A federal judge Friday upheld the Town of East Hampton's right to restrict aircraft noise at its airport in Wainscott, clearing the way for officials to begin enforcing most of the new laws in time for the July Fourth holiday.
U.S. District Court Judge Joanna Seybert's ruling allows the town to impose two of the three year-round curfews the town board passed in April: a mandatory 11 p.m.-7 a.m. nighttime curfew and an extended 8 p.m.-9 a.m. curfew on noisy aircraft. They will take effect July 2 at 12:01 a.m.
Seybert, ruling in Central Islip, issued a preliminary injunction prohibiting a one-trip-per-week limit on noisy aircraft from going into effect.
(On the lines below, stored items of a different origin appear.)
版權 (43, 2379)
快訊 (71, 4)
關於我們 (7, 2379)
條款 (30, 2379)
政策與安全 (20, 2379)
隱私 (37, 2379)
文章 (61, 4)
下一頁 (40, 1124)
The restriction was to be in place between May and September.
In affirming the town's actions, Seybert wrote in her ruling that "it cannot be argued that the Town lacked the data to support a finding of a noise problem at the Airport."
Friends of East Hampton Airport, a coalition of helicopter operators and their allies, sued the town April 21, arguing the rules are illegal because the federal government regulates air traffic. They asked the court for an injunction to stop the laws while the case is argued.
Loren Riegelhaupt, a spokesman for the coalition, said Friday that the group is reviewing its options.
"We are gratified that the court enjoined the one-trip limit, finding it to be drastic and unreasonable," he said. "We are carefully reviewing the decision and appellate options regarding the curfews."
Town officials lauded the ruling.
"We're pleased the judge has acknowledged that the Town was justified in adopting restrictions to provide relief to the growing number of people who are negatively affected by aircraft noise," Town Supervisor Larry Cantwell said in a news release after the ruling. "Although we regret that one of the key laws cannot be enforced for the time being, we are gratified that the Court recognized that the law allows the kind of restrictions that are essential to protect the residents of this Town."
Town Councilwoman Kathee Burke-Gonzalez Friday called the ruling an "important first step," but cautioned that the fight is not over.
"Our opponents are well funded and will not give up easily," she said in a news release. "In light of today's ruling, however, we encourage our opponents to rethink their strategy. It's time to do what's best for the Town and adapt aircraft operations to fit our reasonable restrictions."